É extremamente difícil encontrar dados confiáveis ​​sobre a área coberta por dendezeiros cultivados em sistemas tradicionais na África, devido 1) à dificuldade de separar áreas florestais – com dendezeiros como um dos componentes de pomares naturais de palmeiras, onde eles constituem a única ou a principal espécie de árvore, 2) à dificuldade de distinguir entre grupos de palmeiras selvagens e pomares de dendezeiros que fazem parte das práticas agrícolas de comunidades locais há séculos (alguns naturais, outros plantados), 3) à dificuldade de classificar grupos de dendezeiros como plantações pertencentes a famílias (que podem ou não vender o fruto para uma unidade de processamento industrial) ou como plantações geradas a partir de vínculos contratuais com uma unidade de plantação industrial, 4) à existência de plantações industriais abandonadas, que estão sendo usadas pelas comunidades locais como se fossem grupos naturais de palmeiras e 5) à falta de levantamentos atualizados sobre esses dendezeiros naturais, pequenas plantações e plantações industriais (Veja a publicação “Oil Palm in Africa”, do WRM).

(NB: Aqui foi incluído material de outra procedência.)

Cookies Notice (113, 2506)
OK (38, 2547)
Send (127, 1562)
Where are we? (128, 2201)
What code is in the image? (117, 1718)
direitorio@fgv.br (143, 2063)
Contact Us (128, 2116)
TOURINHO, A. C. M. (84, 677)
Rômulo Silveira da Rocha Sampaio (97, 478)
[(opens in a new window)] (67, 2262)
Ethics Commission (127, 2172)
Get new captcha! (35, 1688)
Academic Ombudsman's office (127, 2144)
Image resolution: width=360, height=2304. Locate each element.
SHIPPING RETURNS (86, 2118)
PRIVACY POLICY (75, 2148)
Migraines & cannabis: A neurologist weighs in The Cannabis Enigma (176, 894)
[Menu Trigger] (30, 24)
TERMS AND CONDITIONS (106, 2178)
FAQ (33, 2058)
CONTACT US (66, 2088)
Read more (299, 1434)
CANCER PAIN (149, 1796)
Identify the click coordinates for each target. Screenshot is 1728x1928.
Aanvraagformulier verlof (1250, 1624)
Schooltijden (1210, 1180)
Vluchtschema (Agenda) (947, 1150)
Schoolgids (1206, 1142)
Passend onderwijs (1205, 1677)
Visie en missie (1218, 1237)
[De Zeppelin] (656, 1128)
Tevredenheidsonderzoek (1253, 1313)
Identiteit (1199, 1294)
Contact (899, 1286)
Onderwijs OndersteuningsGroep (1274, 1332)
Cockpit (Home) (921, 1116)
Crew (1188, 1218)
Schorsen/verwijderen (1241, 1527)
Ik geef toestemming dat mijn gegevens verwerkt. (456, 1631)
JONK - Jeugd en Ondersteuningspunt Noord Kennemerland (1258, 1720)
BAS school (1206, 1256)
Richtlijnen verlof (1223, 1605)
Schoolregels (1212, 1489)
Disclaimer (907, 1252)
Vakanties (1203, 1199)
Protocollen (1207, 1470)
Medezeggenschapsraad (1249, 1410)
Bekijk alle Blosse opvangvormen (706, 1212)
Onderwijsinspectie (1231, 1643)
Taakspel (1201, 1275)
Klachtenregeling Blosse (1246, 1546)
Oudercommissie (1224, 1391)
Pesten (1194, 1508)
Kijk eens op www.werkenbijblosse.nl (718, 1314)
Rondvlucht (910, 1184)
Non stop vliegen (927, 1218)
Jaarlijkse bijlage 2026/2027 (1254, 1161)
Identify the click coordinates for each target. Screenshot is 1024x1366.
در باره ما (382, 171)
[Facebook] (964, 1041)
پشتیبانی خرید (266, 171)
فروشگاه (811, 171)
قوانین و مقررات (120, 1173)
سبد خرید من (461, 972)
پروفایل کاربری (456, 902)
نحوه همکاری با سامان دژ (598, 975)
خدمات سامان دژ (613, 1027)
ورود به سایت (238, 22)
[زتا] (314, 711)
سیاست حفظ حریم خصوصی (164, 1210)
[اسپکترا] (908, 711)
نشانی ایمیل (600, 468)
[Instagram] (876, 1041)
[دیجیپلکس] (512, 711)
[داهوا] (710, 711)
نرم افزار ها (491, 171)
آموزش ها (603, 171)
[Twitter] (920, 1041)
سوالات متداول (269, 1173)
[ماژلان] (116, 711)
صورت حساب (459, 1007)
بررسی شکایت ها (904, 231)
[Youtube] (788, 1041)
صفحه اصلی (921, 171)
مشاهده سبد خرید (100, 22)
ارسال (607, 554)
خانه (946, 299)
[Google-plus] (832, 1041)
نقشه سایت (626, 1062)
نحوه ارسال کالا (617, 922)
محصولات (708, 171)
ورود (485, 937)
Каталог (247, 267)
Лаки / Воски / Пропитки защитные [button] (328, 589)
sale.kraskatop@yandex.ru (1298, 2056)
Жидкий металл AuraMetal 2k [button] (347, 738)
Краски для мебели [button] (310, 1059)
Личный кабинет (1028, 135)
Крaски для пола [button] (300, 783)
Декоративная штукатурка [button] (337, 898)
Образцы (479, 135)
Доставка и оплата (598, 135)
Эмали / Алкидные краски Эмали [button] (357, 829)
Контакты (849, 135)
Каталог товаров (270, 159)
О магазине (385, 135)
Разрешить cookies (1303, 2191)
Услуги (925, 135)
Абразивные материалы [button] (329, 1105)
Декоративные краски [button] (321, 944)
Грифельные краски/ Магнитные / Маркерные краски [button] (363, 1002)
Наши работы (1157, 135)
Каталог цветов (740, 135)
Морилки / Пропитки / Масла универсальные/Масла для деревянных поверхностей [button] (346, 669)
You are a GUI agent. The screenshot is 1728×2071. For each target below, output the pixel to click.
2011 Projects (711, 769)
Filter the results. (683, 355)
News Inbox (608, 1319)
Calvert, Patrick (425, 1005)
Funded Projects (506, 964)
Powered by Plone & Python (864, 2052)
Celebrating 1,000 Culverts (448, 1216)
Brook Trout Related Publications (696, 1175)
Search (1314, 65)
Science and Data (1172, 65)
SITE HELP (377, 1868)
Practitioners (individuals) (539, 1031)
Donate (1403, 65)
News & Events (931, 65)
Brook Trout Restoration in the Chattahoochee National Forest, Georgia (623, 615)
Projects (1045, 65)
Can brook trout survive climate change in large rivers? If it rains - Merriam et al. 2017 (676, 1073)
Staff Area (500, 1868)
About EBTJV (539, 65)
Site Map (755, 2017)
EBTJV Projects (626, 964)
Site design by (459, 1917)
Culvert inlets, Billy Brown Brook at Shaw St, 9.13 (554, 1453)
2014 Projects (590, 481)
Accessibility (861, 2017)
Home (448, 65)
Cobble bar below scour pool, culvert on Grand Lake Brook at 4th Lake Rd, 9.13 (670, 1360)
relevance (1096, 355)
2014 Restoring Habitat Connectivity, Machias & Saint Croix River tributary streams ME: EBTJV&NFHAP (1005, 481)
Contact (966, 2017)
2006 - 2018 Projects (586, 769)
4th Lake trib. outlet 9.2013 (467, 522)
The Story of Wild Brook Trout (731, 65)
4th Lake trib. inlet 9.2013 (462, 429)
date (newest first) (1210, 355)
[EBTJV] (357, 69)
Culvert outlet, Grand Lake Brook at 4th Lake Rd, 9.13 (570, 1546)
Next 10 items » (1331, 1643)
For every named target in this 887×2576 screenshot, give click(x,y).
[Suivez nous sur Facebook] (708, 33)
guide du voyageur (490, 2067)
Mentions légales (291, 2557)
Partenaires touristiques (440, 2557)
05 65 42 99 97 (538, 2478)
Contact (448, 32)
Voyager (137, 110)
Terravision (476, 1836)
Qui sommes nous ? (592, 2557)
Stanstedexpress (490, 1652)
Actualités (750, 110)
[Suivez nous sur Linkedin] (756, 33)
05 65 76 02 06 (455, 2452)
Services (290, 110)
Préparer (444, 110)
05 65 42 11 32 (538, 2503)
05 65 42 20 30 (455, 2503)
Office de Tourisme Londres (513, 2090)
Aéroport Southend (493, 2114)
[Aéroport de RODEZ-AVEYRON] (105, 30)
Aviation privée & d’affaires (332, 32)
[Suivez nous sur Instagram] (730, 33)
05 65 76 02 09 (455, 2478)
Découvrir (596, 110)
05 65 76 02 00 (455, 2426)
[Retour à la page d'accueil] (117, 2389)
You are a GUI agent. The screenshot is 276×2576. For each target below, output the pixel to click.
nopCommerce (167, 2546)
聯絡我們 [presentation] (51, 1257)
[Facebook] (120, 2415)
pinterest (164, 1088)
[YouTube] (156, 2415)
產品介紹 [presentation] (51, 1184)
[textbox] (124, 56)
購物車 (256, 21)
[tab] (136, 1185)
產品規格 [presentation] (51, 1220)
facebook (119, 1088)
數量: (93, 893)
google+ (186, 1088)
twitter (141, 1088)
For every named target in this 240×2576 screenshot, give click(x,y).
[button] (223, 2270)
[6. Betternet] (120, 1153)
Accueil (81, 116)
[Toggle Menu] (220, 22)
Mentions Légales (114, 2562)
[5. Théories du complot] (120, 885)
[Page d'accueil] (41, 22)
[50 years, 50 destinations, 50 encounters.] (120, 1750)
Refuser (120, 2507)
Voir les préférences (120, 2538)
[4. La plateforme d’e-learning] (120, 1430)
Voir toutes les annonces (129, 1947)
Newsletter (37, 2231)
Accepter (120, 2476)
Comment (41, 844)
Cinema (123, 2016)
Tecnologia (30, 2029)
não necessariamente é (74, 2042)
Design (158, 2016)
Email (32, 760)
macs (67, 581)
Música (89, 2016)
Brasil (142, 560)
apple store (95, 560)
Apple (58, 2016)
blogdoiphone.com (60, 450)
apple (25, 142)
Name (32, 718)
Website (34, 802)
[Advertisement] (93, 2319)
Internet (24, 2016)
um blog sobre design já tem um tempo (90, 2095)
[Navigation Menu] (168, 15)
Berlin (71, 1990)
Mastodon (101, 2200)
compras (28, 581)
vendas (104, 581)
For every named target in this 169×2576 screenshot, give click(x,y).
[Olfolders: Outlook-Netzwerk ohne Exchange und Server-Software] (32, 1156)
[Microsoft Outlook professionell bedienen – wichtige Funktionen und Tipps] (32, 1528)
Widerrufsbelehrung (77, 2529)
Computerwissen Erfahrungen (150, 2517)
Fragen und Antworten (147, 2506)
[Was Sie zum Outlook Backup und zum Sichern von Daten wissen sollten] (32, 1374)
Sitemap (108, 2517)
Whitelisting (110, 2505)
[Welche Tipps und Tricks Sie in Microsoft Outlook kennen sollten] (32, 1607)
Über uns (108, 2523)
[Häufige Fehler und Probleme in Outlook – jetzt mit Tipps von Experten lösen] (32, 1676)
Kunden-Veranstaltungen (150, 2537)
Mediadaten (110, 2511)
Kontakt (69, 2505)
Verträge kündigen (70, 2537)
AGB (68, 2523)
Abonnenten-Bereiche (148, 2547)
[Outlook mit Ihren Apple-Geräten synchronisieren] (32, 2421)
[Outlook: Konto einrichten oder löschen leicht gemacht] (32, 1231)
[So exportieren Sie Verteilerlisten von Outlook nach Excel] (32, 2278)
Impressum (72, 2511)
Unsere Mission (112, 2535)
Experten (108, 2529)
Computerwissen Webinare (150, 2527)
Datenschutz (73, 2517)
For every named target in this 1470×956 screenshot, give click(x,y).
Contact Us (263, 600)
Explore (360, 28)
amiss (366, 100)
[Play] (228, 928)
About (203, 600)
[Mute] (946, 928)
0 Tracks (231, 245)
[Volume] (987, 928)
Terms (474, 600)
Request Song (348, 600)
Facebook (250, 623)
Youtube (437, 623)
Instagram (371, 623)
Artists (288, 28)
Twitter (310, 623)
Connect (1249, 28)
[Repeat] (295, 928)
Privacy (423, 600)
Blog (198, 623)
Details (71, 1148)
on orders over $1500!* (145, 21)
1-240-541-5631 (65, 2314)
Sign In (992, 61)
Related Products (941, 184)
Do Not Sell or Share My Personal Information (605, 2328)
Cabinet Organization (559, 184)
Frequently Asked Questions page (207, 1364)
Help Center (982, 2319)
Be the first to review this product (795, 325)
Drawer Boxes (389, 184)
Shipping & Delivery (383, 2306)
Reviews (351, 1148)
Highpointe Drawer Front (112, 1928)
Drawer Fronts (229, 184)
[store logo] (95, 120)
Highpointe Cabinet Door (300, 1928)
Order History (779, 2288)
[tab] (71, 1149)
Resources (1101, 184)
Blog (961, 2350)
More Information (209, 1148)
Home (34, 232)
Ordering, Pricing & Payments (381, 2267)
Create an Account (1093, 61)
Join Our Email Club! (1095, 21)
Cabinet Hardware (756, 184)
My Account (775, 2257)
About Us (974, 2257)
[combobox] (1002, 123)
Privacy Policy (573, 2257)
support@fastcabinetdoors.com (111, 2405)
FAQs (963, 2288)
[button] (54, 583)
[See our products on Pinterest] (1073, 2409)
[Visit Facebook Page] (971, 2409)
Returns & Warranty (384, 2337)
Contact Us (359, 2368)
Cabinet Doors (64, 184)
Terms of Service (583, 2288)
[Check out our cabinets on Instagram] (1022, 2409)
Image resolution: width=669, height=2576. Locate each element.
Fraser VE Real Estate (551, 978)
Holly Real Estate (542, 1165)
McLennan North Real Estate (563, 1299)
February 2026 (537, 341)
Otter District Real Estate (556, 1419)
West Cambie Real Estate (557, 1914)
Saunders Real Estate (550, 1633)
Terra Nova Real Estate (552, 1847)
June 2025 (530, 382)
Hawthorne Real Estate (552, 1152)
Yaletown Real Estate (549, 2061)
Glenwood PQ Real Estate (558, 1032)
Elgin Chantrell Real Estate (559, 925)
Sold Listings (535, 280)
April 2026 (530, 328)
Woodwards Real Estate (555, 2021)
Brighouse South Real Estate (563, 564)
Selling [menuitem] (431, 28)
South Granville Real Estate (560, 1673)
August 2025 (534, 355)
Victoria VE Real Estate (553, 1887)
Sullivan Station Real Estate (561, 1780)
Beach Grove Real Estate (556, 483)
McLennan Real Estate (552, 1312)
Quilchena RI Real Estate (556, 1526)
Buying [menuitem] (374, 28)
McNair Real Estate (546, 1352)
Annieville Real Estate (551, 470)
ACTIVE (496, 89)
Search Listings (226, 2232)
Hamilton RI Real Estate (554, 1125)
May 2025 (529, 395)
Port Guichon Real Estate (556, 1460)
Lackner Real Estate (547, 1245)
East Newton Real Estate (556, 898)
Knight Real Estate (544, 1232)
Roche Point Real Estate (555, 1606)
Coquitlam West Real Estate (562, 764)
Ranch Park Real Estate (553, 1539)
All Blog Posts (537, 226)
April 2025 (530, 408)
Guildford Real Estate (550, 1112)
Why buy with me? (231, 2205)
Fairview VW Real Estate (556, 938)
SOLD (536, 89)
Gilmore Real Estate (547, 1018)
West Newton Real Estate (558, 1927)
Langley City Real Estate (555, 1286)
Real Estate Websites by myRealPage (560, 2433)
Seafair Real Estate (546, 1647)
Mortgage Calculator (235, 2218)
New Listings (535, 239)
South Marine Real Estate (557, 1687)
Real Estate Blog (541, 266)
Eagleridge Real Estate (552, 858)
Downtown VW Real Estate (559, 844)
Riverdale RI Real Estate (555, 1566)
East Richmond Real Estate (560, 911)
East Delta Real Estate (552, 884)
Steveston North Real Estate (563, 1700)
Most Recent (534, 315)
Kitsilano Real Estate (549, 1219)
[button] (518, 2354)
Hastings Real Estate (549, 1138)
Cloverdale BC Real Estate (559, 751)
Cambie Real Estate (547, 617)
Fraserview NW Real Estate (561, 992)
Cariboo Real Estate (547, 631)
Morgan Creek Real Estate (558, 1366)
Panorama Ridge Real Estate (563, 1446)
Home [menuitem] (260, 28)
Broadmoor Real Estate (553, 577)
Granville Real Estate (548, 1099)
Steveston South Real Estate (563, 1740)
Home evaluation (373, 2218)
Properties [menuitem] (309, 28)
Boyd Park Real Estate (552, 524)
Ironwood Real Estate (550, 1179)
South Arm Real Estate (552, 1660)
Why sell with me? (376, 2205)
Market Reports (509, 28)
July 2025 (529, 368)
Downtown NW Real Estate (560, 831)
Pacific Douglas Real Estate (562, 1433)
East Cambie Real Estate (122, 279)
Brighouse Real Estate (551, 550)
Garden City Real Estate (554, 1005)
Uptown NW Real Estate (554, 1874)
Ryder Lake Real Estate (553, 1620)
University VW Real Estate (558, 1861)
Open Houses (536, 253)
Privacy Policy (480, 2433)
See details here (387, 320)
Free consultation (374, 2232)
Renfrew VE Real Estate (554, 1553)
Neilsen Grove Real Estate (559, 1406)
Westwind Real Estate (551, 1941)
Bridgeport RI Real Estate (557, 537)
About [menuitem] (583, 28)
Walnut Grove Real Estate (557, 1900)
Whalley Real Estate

De acordo com a GRAIN, o tipo de dendezeiro cultivado na África também é bem diferente daquele cultivado em outros lugares. A maior parte do óleo de dendê da África é produzida a partir da variedade tradicional dura, que cresce em áreas selvagens, e não dos cruzamentos de alto rendimento usados nas plantações. Muitos camponeses africanos a preferem porque ela faz menos sombra e, portanto, não impede o crescimento de outras culturas em suas terras. Eles também optam por ela pela qualidade do óleo que produz, que é vendido por um preço melhor em mercados locais.

Nos mercados locais da África Central e Ocidental, a qualidade do óleo de dendê costuma ser julgada por sua cor. As mulheres africanas dizem que o óleo extraído de dendezeiros tradicionais é melhor porque tem uma cor vermelha mais intensa do que o extraído das variedades modernas. No Benim, o óleo tradicional é vendido 20 a 40% mais caro nos mercados do que o de variedades modernas. As mulheres que usam o óleo cultivado tradicionalmente também dizem que seus molhos tradicionais feitos com amêndoas de dendê cozidas têm uma textura mais leve e, portanto, melhor, quando são feitos com as amêndoas tradicionais do que com as modernas.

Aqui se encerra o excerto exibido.